- _Text for analysis_
-*-*-
The Tsunami of Pediatric Suicides that Wasn't
With the latest data to November 2022 in the US, we can predict with high confidence that the rates during the pandemic did not increase, but actually decreased.
We’ve heard it over and over.
“Lockdowns created more child suicides than saved lives…”;
“There’s a delayed effect, suicide rates in kids will skyrocket…”; or
“When the final data is in we will see an overall effect.”
When COVID burst onto the scene, so many “experts” (the parenthesis given because most physician commentators to the media and politicians were not suicide experts and in fact rarely even mental health professionals) and non-experts alike declared that a tsunami of suicides in kids would follow.
I’ve been rather public about the nature of this prediction, dating back to May of 2020 when I cautioned strongly against predicting suicide during the pandemic. As the story has developed, I’ve constantly tried to put it out there that we are not seeing what the “experts” and politician have claimed - suicide rates are NOT increasing during the pandemic.
So, let’s zoom in on child suicides, the area of strongest political concern. Using the latest CDC Wonder Data, we can take a look at rates of suicide (normalized to “deaths per 100,000 per year) in a monthly series going back to 2012:
Et voila. The best way to read the graph is to “first squint” - just appreciate the variability of pediatric suicide month to month, but see the forest and not the trees: there is no clear increase that is visible on a raw inspection.
Fortunately, we don’t just have to do raw inspections. We can take a look at the yearly trends (which remove a lot of the “jitter”):
We can remove seasonality by examining the exact same timeframes. Comparing March 2017 to November 2019 to March 2020 to November 2022 (the exact 33 months 3 years apart). This allows us to create a credible confidence interval, and doing so we can show that suicide rates in kids <18 decreased by 5% (05% confidence interval 1% to 9%) during the pandemic.
If we want to, we can completely remove seasonality by simply plotting each month independently. Here, a linear trend is applied to 2010-2019 for each month, and you can just see what happened in the “pandemic months” (shaded in red):
Finally, we come to the math-y-est (mathiest?) bit: ARIMA modeling. This is an autoregressive statistical technique to create robust mathematical models for predicting a trend that is seasonal AND changes linearly over time. For kids in the US and suicide, the values we have seen since the pandemic started are LOWER than what we would expect via ARIMA modeling.
Interestingly, if you take a look at the graph, you’ll see something very convincing: every month in 2022 is lower than the trend line for boys AND girls). The last time we saw “higher than expected” was in November 2021 in girls, and Sepetember 2021 in boys.
Of course, this information only spreads as far as others will pick it up. There is an intense moral panic environment in which negative COVID mental health findings are highlighted and positive developments are ignored, so I ask you, my dear reader. Please amplify this far and wide and get the word out. We can likely relax as it pertains to pediatric school-aged kids and suicides during the pandemic.
I need help understanding this. Based on CDC data, I wrote this recently, "The CDC’s 2021 National Vital Statistics System (NVSS) showed a massive increase in male suicide among teens and young men. From 2020 to 2021, suicide rates for males rose significantly, according to the CDC, with the largest increase among males ages 15 to 24. Among this group, the suicide rate was up 8 percent in 2021 over 2020." Does that miss something, or is the bigger point that 2022 numbers (which aren't available yet?) are down?
-*-*-
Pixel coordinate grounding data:
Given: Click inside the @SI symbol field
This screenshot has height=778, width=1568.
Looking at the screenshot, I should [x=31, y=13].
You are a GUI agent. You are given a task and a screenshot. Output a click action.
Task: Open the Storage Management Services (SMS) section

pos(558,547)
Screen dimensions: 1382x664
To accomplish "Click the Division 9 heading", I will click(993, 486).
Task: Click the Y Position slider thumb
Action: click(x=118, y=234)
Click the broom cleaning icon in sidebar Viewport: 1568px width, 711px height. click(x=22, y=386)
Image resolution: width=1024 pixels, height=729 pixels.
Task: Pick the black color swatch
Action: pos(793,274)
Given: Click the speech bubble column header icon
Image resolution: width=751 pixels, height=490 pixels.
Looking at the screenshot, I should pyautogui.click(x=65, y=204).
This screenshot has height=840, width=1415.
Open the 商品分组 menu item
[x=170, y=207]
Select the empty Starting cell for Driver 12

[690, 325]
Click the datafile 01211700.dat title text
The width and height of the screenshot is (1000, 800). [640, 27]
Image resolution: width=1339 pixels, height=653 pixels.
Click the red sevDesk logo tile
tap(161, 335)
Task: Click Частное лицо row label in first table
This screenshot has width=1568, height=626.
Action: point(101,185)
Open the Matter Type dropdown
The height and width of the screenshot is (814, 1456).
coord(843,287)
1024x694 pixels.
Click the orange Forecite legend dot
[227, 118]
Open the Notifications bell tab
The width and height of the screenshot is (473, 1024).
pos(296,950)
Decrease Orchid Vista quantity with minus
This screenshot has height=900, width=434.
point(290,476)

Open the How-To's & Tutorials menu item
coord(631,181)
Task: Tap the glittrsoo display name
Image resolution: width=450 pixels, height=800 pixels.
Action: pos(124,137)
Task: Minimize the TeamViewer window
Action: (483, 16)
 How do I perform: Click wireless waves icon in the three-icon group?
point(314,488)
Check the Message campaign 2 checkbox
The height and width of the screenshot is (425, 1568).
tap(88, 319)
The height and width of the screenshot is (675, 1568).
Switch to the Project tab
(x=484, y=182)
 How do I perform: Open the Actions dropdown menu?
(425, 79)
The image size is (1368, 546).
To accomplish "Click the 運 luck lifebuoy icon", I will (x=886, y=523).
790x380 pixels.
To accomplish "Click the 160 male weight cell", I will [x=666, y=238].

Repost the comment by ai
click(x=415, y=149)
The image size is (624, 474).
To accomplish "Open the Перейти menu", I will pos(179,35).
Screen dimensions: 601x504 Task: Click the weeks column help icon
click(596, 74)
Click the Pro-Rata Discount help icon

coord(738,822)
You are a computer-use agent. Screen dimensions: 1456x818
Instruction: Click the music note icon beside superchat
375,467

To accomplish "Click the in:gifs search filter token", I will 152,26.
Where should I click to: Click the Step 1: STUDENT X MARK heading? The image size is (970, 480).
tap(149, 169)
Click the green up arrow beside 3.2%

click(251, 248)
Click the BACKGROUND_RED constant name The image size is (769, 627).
-*-*-
- _Things to do_
(A) According to the article on pediatric suicides, by what percentage did suicide rates in kids under 18 decrease during the pandemic?
(B) Reproduce verbatim the passage of the article on pediatric suicides starting at "The Tsunami of" and ending at "kids would follow.".
These records have no connection to the article on pediatric suicides.

- _Solutions to the tasks_
(A) They decreased by 5%.

(B)
The Tsunami of Pediatric Suicides that Wasn't
With the latest data to November 2022 in the US, we can predict with high confidence that the rates during the pandemic did not increase, but actually decreased.
We’ve heard it over and over.
“Lockdowns created more child suicides than saved lives…”;
“There’s a delayed effect, suicide rates in kids will skyrocket…”; or
“When the final data is in we will see an overall effect.”
When COVID burst onto the scene, so many “experts” (the parenthesis given because most physician commentators to the media and politicians were not suicide experts and in fact rarely even mental health professionals) and non-experts alike declared that a tsunami of suicides in kids would follow.